== Source material ==

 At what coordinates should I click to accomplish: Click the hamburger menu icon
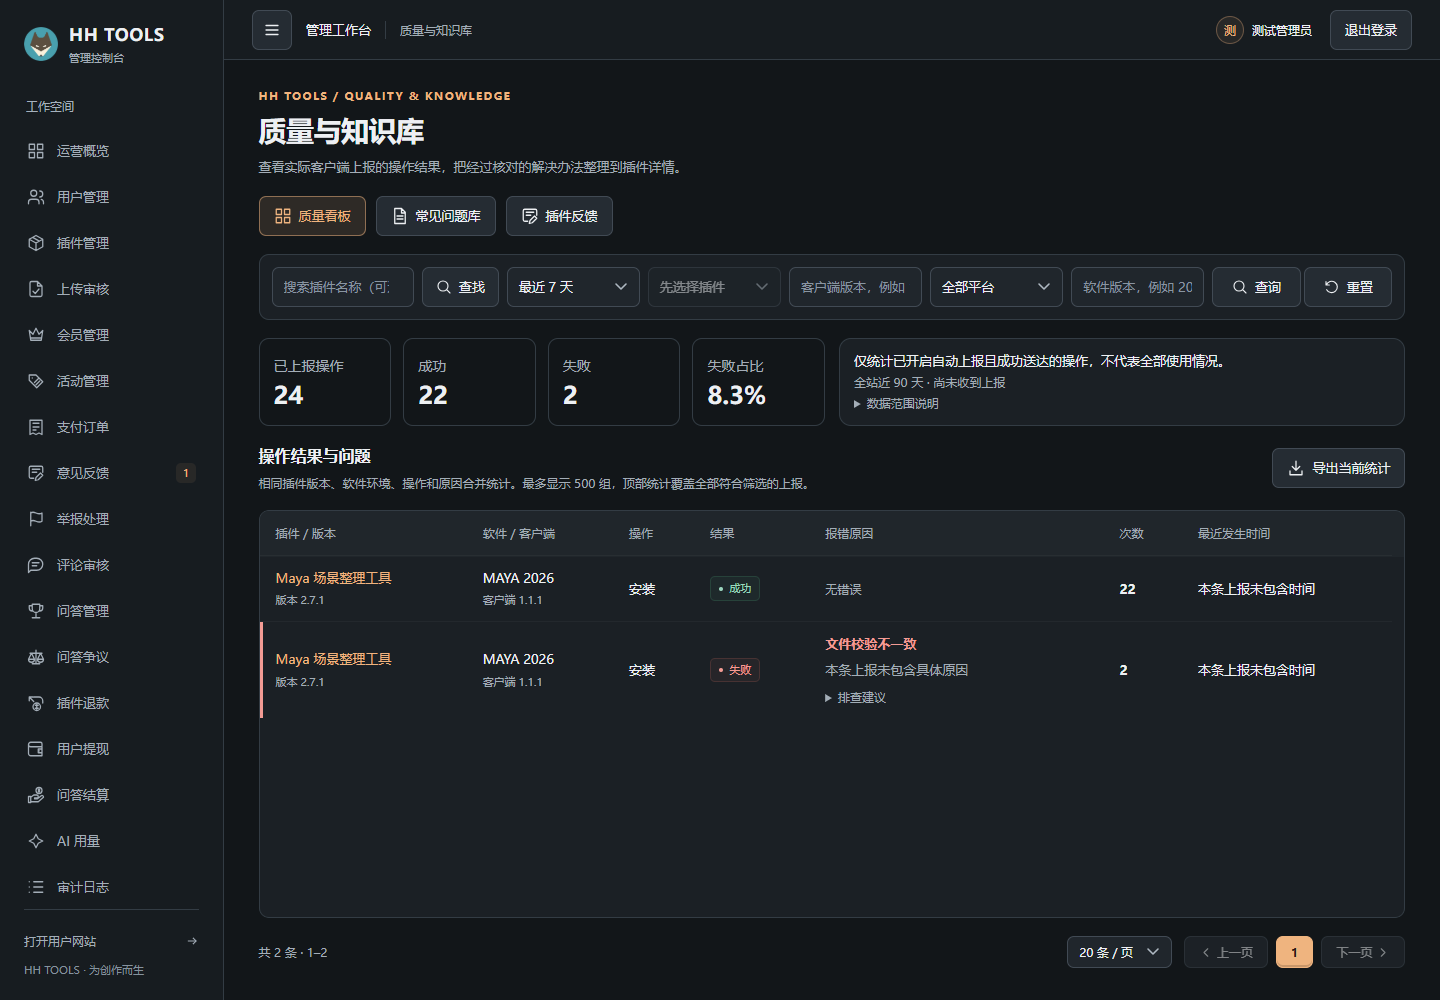pos(272,30)
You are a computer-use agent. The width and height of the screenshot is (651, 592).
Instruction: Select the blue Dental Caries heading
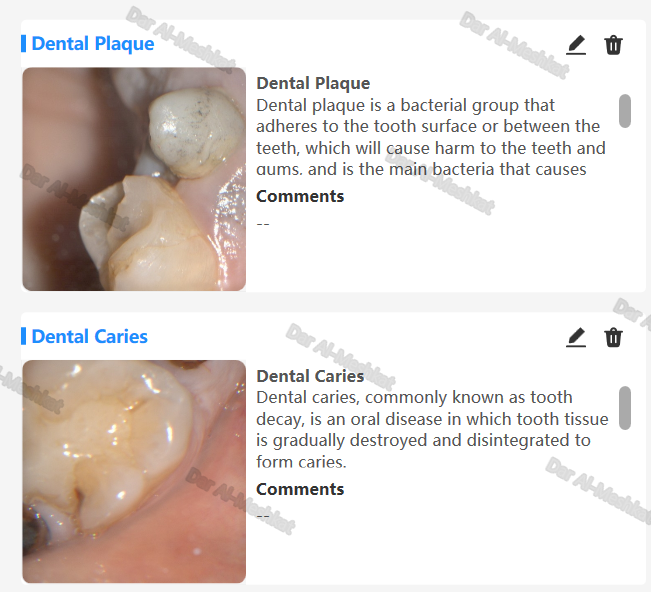90,336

===

Your reply should hold only the lines running from the one with "Instruction: Select the" to the end of the data above, set down exactly, pictures omitted.

Instruction: Select the blue Dental Caries heading
90,336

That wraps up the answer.